Importance of Buckminsterfullerene

Buckminsterfullerene importance is seen in the pharmaceutical industry as :-

1. Buckminsterfullerene acts as an antioxidant and helps to reduce damage due to oxygen.
2. It acts as an antiviral agent and helps fight against viruses that can cause diseases.
3. It is used in gene and drug delivery systems.
4. It acts as an essential drug in photodynamic therapy.
5. Its importance is also seen in radiculopathy treatment (a disease of the nerve’s root).

Buckminsterfullerene importance and applications based on its redox properties :-

1. It is used in deterioration treatment.
2. It is also used in osteopenia therapy and helps fight multiple sclerosis. 

Conclusion 

Buckminsterfullerene is the most common naturally occurring fullerene. It is the third allotrope of carbon and is found in deep black powdery substances consisting mainly of amorphous carbon. Buckminsterfullerene contains twenty-six-membered rings and twelve-five membered rings.

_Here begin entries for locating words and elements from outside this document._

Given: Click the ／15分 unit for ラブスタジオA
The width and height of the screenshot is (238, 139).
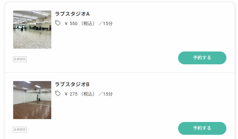Looking at the screenshot, I should 106,23.
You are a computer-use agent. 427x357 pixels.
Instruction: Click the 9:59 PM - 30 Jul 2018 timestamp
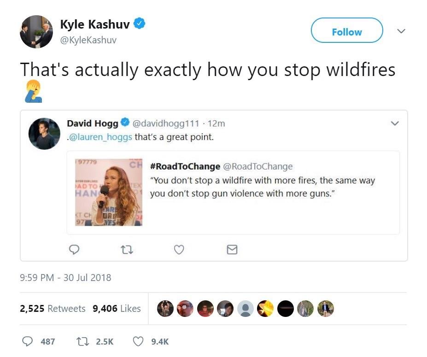[65, 278]
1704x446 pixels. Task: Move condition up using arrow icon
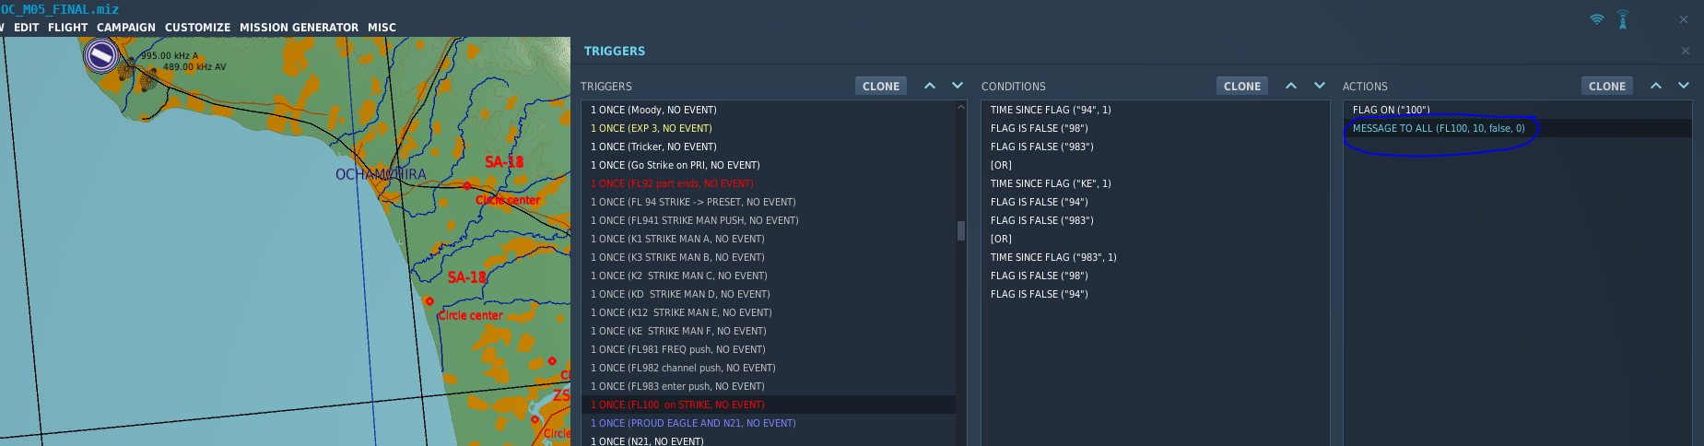[1291, 86]
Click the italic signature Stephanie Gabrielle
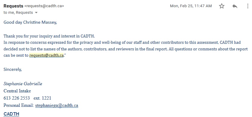This screenshot has width=252, height=117. coord(23,84)
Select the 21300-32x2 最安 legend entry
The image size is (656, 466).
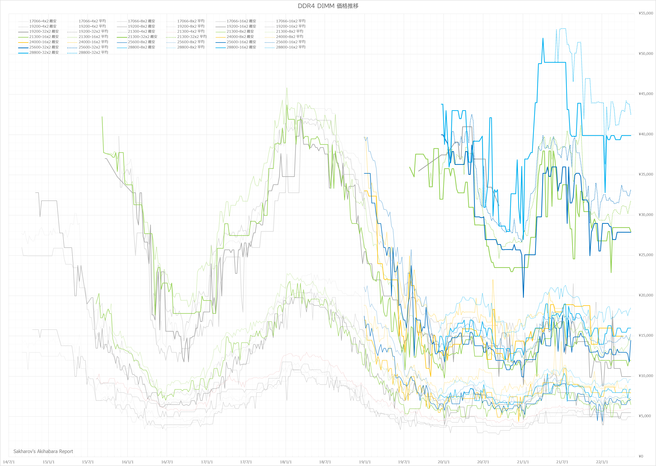click(x=142, y=37)
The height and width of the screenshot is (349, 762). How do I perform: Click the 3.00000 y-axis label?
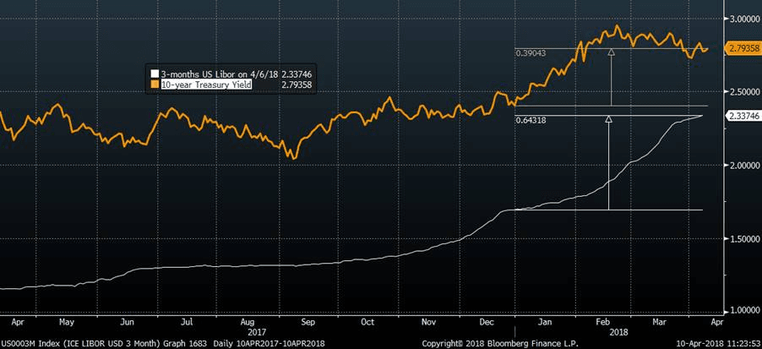click(x=742, y=18)
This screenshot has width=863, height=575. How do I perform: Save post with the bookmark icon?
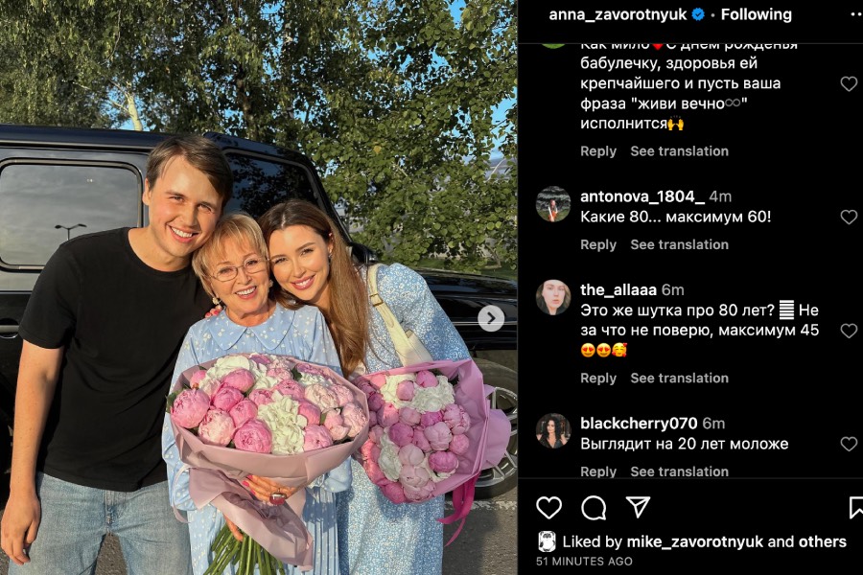coord(856,507)
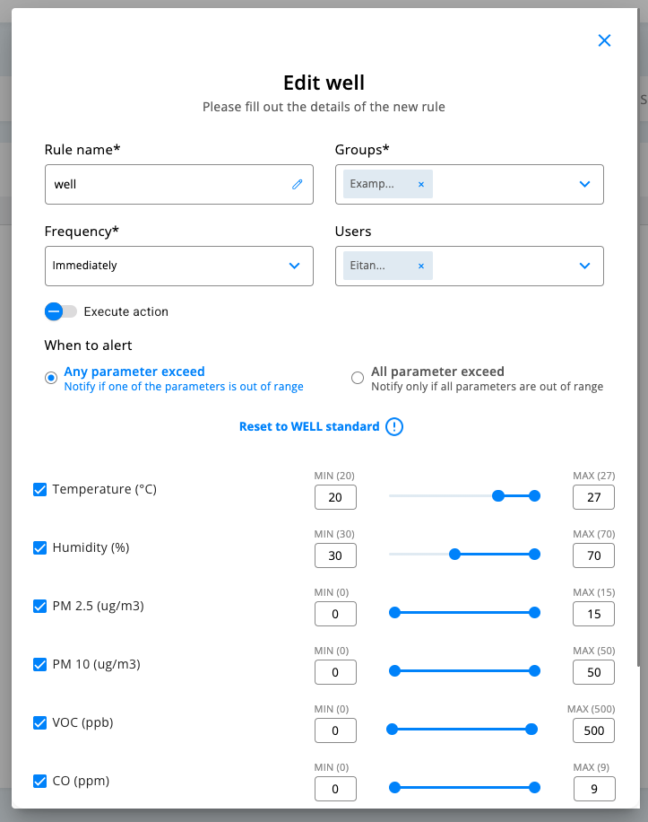
Task: Click the info icon beside Reset to WELL standard
Action: point(394,426)
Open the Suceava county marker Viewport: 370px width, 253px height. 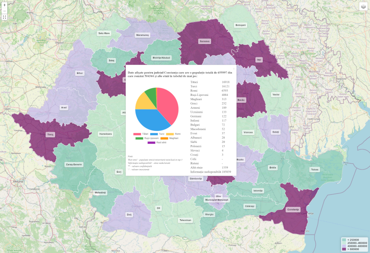pos(204,41)
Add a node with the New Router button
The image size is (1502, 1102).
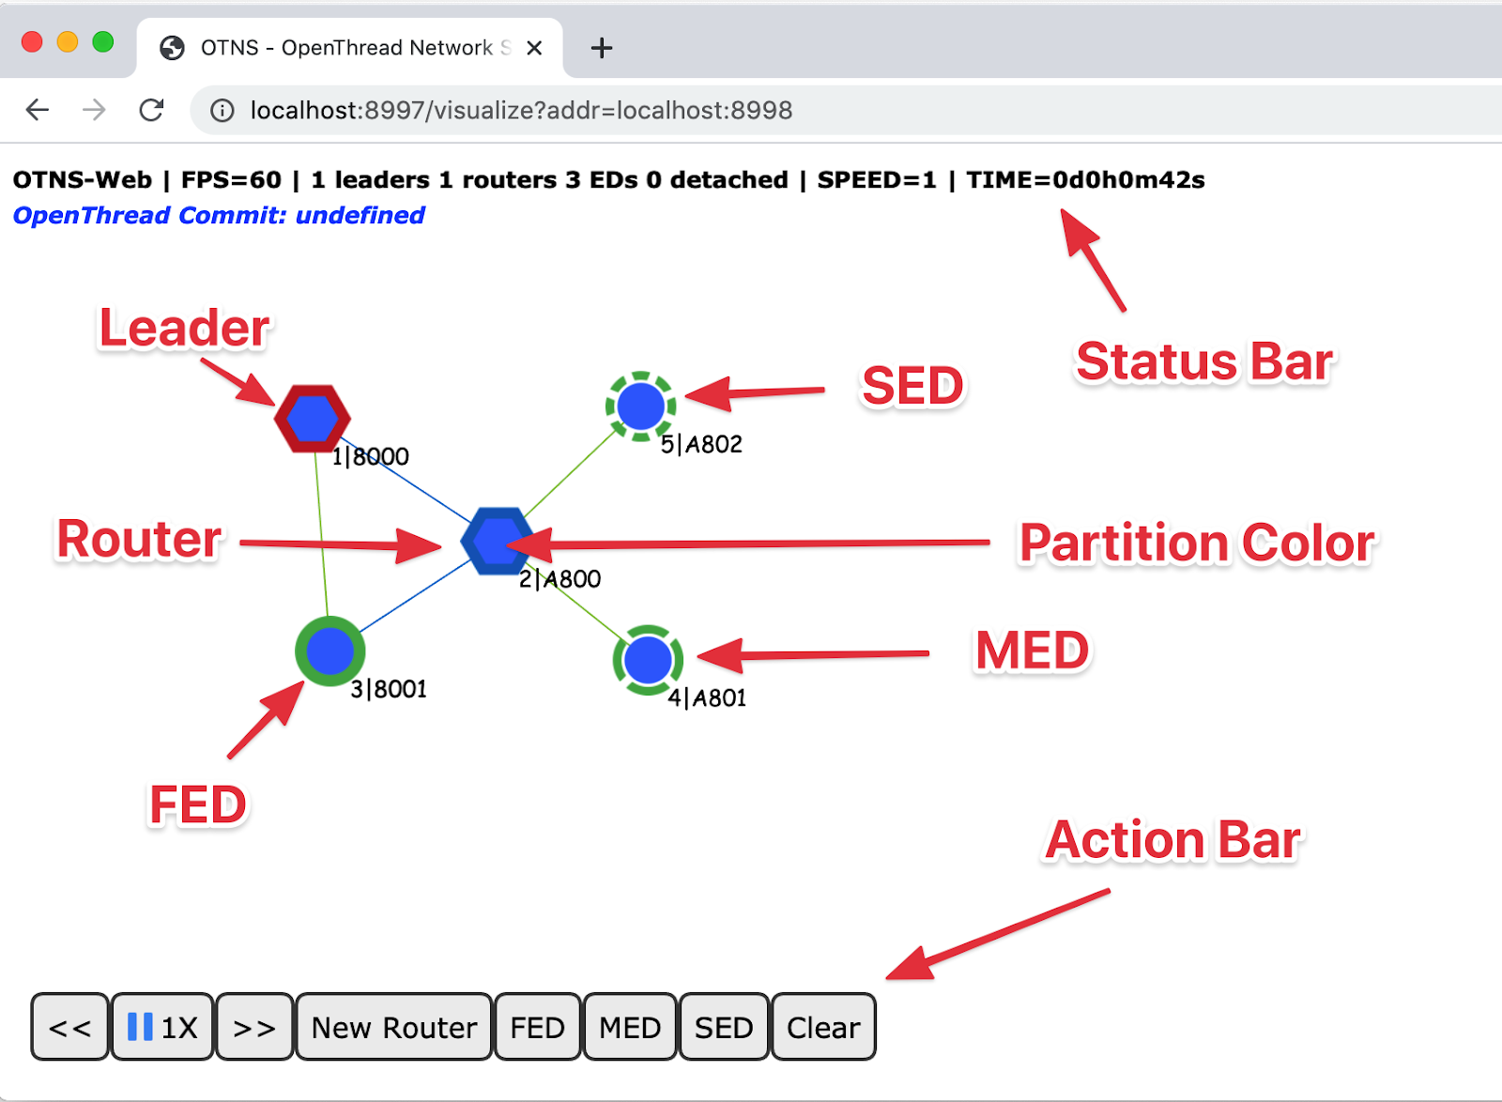tap(392, 1027)
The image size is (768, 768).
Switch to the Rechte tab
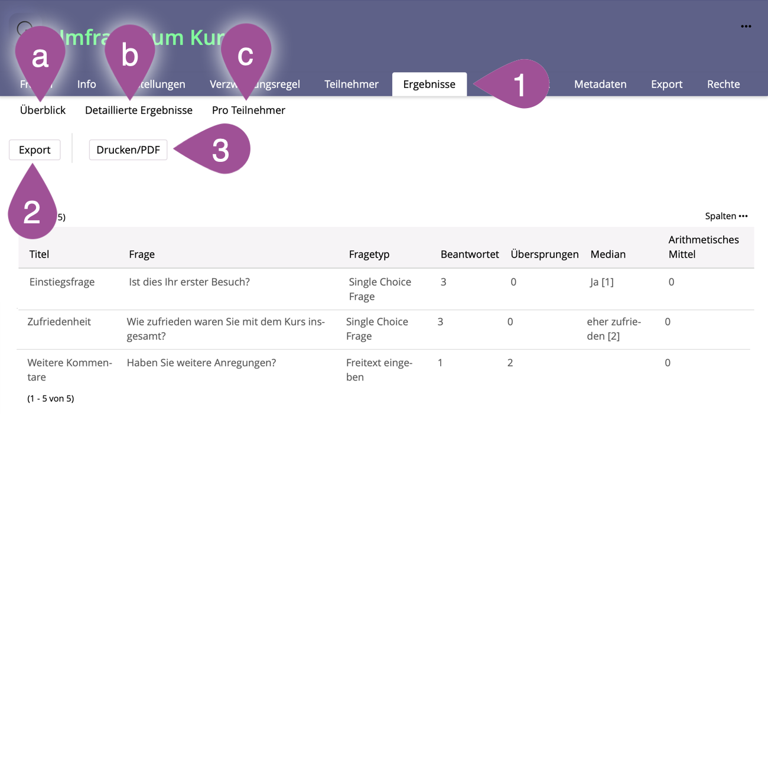[723, 84]
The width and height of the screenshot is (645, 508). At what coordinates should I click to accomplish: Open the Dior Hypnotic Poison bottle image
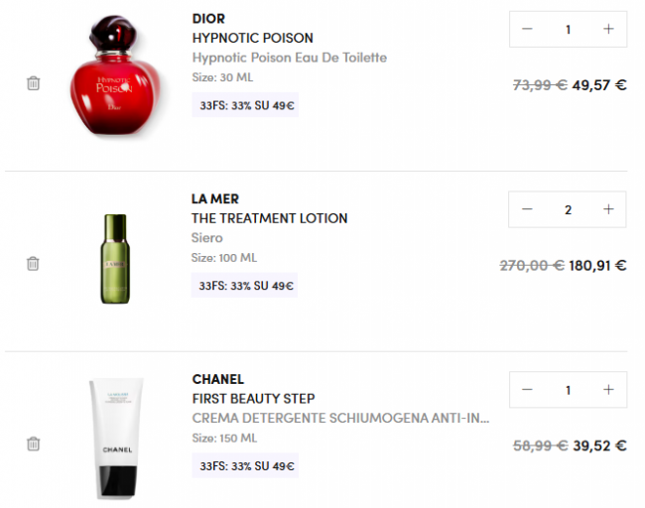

It is shaped like a soccer ball and is also called buckyballs. C60 shows a minor aromatic character and dissolves in organic solvents like benzene and toluene, and it is insoluble in water. Buckminsterfullerene is usually an insulator, but they behave as semiconductors when doped with alkali metals. Buckminsterfullerene’s importance and application are seen in many industries as antioxidants, cosmetics, antiviral agents, and drug delivery systems.